Fix: Implement idempotency keys based on the webhook event ID. Check for processed events in a store before executing business logic. Return 200 immediately for duplicate events.
Production Bundle
Action Checklist
Decision Matrix
| Scenario | Recommended Approach | Why | Cost Impact |
|---|
| High-Volume Webhooks | Least Connections + Redis Queue | Handles variable job durations; prevents queue buildup. | Moderate (Redis/Queue infra) |
| Stateless API Scaling | Round Robin + Stateless Design | Simple distribution; maximizes throughput for uniform requests. | Low |
| OAuth / WebSockets | IP Hash / Sticky Sessions | Maintains session continuity required for handshakes. | Low |
| Mixed Instance Fleet | Weighted Round Robin | Distributes traffic proportional to instance capacity. | Low |
| Zero-Downtime Deploys | Blue-Green with Traffic Split | Allows gradual rollout and instant rollback. | Moderate (Double capacity during deploy) |
| External API Volatility | Circuit Breaker + Cache Fallback | Prevents cascading failures; maintains partial availability. | Low |
Configuration Template
Nginx Load Balancer Configuration for Shopify App:
# Upstream for Webhook Workers (Variable Duration)
upstream webhook_workers {
least_conn;
server worker-01.internal:3000 max_fails=3 fail_timeout=30s;
server worker-02.internal:3000 max_fails=3 fail_timeout=30s;
server worker-03.internal:3000 max_fails=3 fail_timeout=30s;
keepalive 64;
}
# Upstream for API Workers (Uniform Duration)
upstream api_workers {
server api-01.internal:3000;
server api-02.internal:3000;
server api-03.internal:3000;
keepalive 32;
}
server {
listen 80;
server_name app.example.com;
# Webhook Endpoint
location /webhooks/ {
proxy_pass http://webhook_workers;
proxy_read_timeout 15s;
proxy_set_header X-Real-IP $remote_addr;
proxy_http_version 1.1;
proxy_set_header Connection "";
}
# API Endpoint
location /api/ {
proxy_pass http://api_workers;
proxy_set_header X-Real-IP $remote_addr;
proxy_http_version 1.1;
proxy_set_header Connection "";
}
# Health Check Endpoint (Internal)
location /status/ready {
proxy_pass http://api_workers;
access_log off;
}
}
Quick Start Guide
- Externalize State: Configure Redis and update your session middleware to use a Redis store. Ensure all instances share the same Redis cluster.
- Add Health Endpoint: Implement a
/status/ready endpoint in your application that checks database and cache connectivity. Return 200 only if all dependencies are healthy.
- Update Nginx Config: Replace your Nginx upstream blocks with the template above.

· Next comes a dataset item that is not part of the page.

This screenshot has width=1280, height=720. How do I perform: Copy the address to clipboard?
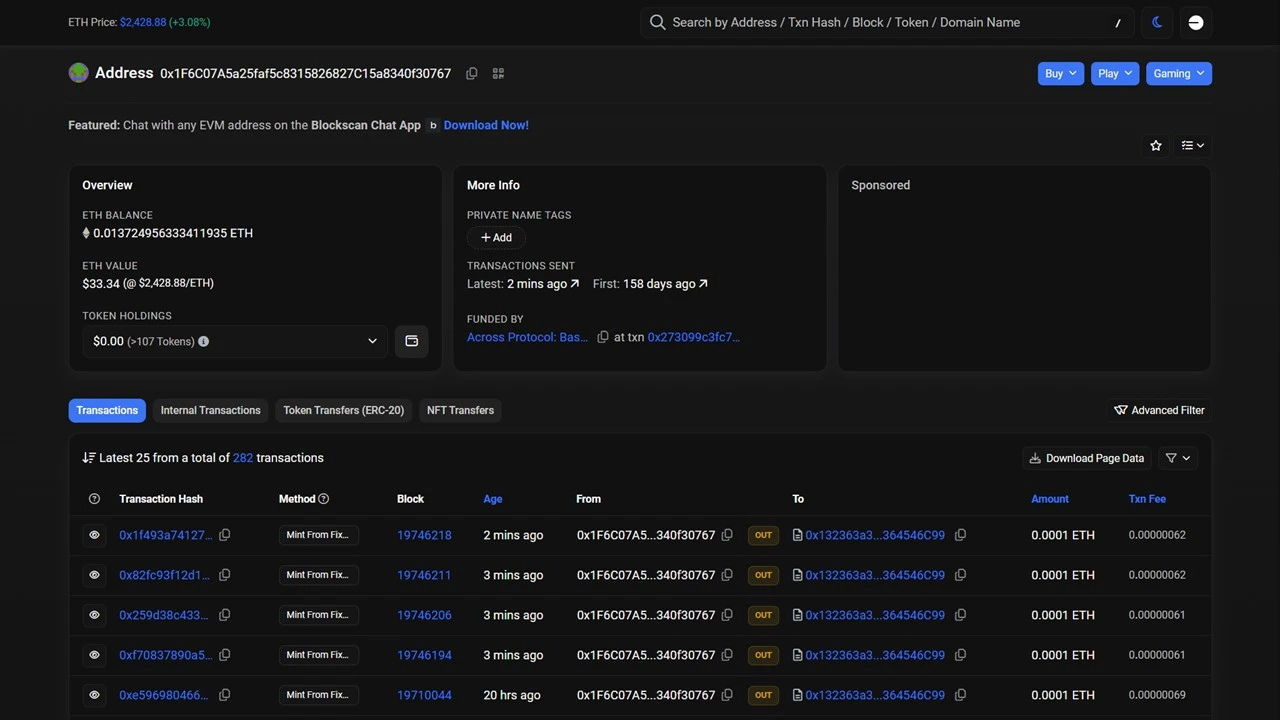472,73
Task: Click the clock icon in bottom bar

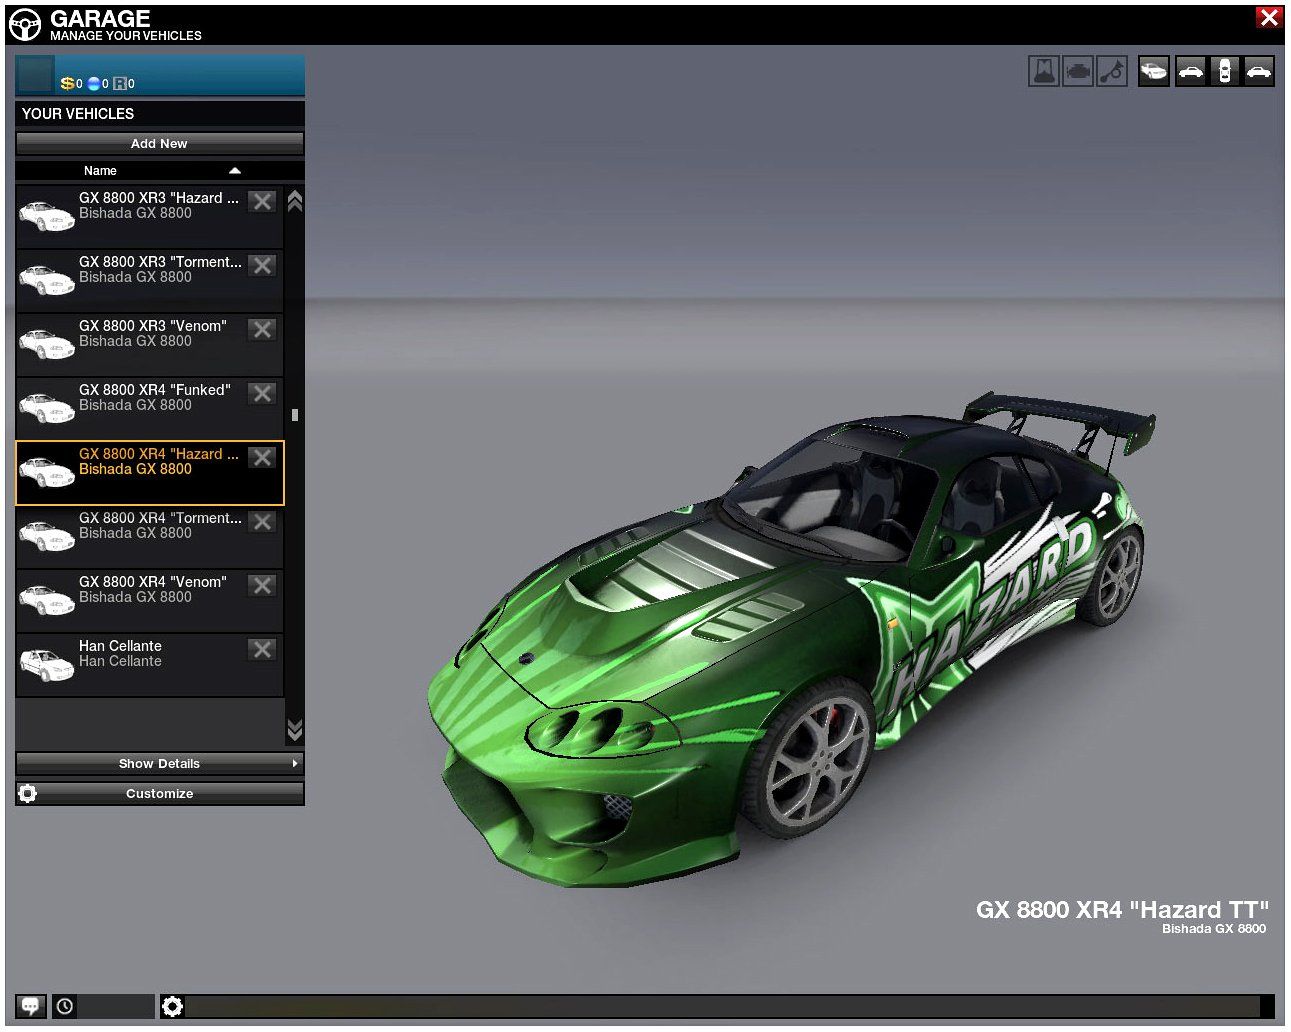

Use
least_conn for webhook workers and keepalive for connection reuse.
- Deploy Circuit Breakers: Install
opossum and wrap your Shopify API calls with circuit breaker logic. Configure timeouts and fallbacks.
- Verify Routing: Test the load balancer by sending requests to webhook and API endpoints. Verify that health checks correctly remove unhealthy instances and that circuit breakers trigger on API failures.